ABOUT THIS EXERCISE. Your answer should consist only of the lines below from the one with "The image size is (944, 2044)." through the one with "Task: Select the Windows", copied exactly.

DATA PROVIDED.
*** Begin section ***
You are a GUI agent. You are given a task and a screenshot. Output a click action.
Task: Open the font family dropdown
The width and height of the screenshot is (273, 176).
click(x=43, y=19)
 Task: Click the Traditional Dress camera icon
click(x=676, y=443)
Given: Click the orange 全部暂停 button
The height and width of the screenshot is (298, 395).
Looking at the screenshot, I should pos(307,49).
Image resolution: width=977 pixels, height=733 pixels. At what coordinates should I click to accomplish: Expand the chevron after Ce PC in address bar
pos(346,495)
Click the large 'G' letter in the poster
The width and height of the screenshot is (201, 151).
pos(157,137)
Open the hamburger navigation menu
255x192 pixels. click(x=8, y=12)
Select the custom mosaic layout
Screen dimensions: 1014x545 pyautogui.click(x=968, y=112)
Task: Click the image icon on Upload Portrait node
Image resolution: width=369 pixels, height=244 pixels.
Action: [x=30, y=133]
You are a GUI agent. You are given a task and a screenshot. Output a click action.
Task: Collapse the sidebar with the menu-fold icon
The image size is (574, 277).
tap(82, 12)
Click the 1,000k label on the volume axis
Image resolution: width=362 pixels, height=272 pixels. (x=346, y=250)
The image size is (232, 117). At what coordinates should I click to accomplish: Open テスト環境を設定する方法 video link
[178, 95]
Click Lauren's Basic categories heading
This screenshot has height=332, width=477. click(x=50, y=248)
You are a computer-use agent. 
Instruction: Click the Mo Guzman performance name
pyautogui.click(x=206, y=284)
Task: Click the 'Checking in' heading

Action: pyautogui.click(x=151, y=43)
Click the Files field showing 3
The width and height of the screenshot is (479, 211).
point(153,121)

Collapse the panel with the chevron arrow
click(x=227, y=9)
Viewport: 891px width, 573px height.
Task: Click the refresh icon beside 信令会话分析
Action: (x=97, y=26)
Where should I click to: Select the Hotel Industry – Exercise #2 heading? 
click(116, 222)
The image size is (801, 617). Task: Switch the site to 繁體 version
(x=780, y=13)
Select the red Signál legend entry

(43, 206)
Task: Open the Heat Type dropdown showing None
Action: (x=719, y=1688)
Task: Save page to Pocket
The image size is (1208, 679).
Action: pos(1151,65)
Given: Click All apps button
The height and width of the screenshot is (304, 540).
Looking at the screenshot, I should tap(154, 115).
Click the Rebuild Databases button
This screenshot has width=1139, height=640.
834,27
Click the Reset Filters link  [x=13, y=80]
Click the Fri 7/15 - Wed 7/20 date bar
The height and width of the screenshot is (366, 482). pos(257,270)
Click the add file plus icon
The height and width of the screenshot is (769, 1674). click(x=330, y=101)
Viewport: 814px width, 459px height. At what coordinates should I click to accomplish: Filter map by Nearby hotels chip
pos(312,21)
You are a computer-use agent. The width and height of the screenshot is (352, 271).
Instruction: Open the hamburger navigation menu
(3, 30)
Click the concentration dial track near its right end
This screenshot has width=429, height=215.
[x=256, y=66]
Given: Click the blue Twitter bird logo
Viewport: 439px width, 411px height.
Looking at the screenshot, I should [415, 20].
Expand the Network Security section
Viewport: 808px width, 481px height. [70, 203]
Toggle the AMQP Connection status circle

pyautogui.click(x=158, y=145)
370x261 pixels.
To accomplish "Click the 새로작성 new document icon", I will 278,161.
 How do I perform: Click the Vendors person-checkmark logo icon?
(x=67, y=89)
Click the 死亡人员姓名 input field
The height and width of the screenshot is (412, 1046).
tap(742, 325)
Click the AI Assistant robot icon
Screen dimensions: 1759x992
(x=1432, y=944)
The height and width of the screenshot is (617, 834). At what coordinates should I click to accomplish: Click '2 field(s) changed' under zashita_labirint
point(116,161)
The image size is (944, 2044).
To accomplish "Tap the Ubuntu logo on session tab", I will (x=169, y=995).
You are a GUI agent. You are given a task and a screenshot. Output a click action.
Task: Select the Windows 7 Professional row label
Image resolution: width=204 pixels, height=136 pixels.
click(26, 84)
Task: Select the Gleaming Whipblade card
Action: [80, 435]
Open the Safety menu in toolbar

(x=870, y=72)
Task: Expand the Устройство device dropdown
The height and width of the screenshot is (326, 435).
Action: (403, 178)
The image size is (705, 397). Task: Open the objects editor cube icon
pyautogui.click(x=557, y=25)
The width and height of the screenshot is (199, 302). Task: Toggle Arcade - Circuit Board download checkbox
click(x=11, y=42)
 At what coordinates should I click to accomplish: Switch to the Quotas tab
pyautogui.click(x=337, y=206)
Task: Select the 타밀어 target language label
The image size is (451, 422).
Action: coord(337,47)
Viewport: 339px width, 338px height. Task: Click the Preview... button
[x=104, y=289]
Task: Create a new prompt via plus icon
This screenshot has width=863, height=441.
*** End section ***
ANSWER TO THE EXERCISE.
The image size is (944, 2044).
To accomplish "Tap the Ubuntu logo on session tab", I will (x=169, y=995).
You are a GUI agent. You are given a task and a screenshot. Output a click action.
Task: Select the Windows 7 Professional row label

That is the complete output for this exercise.